Figure 2. Main menu screen of 8 (A–H) areas


Design Recommendation

The shopper finally understood that the error message was through her first interaction at the SCO when she placed the shopping basket on the right at the bagging area. The weight of the basket was obviously not the expected weight of all the scanned items, therefore, prompted the error message. To prevent the same confusion for other users, Toshiba should clearly mark the basket and bagging areas either with texts, icons, or both for better signal detections. Creating a stimulus that is detectable by all users involve considerations for those with color blindness or age-related decline in color perception. Color combination for areas C–G of figure 2 should use variation in the yellow-blue direction and avoid yellow-white as it is among the confusing pairs (Ishihara et al., 1999).
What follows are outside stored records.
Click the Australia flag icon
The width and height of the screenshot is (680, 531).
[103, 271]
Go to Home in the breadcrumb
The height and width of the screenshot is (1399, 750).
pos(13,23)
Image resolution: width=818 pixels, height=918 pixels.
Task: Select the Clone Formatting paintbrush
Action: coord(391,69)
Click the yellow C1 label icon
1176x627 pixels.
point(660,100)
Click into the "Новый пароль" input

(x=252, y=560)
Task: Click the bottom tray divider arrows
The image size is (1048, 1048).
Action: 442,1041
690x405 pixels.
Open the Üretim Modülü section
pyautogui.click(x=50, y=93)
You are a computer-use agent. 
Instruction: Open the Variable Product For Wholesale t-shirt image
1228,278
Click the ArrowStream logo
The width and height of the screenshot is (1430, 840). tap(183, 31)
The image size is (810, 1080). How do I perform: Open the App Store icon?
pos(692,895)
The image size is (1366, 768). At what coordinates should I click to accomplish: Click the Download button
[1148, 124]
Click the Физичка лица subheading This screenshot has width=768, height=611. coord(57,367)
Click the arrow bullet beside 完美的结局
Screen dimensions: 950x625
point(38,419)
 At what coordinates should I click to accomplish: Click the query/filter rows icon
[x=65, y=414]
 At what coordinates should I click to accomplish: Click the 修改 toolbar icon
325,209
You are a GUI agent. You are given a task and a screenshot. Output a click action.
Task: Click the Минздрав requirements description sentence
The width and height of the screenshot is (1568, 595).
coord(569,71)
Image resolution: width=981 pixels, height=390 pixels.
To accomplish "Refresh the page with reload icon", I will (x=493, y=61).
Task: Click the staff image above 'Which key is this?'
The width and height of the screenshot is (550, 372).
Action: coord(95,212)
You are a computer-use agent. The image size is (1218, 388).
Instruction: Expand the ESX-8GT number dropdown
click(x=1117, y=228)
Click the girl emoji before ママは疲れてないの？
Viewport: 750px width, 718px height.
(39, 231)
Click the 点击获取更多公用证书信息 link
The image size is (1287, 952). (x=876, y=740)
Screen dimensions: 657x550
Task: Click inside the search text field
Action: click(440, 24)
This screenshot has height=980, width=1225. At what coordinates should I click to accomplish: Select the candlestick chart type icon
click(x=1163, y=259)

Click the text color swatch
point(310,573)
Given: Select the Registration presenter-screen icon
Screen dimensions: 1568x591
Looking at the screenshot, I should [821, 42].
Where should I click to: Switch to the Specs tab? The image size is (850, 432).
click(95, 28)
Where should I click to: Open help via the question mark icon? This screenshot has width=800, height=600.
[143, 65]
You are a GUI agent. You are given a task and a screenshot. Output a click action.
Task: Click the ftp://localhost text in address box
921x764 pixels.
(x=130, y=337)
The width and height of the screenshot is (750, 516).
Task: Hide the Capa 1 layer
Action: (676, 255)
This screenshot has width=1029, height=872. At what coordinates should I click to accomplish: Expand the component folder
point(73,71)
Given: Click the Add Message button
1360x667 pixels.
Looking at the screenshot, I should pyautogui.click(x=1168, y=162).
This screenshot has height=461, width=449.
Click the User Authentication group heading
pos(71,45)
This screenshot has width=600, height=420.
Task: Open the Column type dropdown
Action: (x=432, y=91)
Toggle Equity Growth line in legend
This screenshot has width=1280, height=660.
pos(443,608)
Area C in figure 2 uses the Cornsweet contour to emphasize edge contrast for the low-saturated-red arrow, however, the arrow still gives a weak signal of low symbol luminance against the grayish background; the shopper would most likely be able to detect the arrow better with a higher screen luminance combination (Lin, C.C., 2005) if changing it to a high-saturated green. Increasing the size of the arrow and space between area C and areas D–G would also enhance its differences from the other segments on the display. Finally, the accessibility button (H) in figure 2 has an issue with spatial frequency that makes it difficult to be discriminated from its surrounding; creating more space around it would help to pop it out.


Conclusion


Toshiba can enhance the design of this SCO and components from making good use of the knowledge offered by the attributes of the perceptual processing systems. Signal detection is the foundation of the sensory systems transmitting stimulation to the processing brain. Recognizing these principles is beneficial to providing quality product and user experience.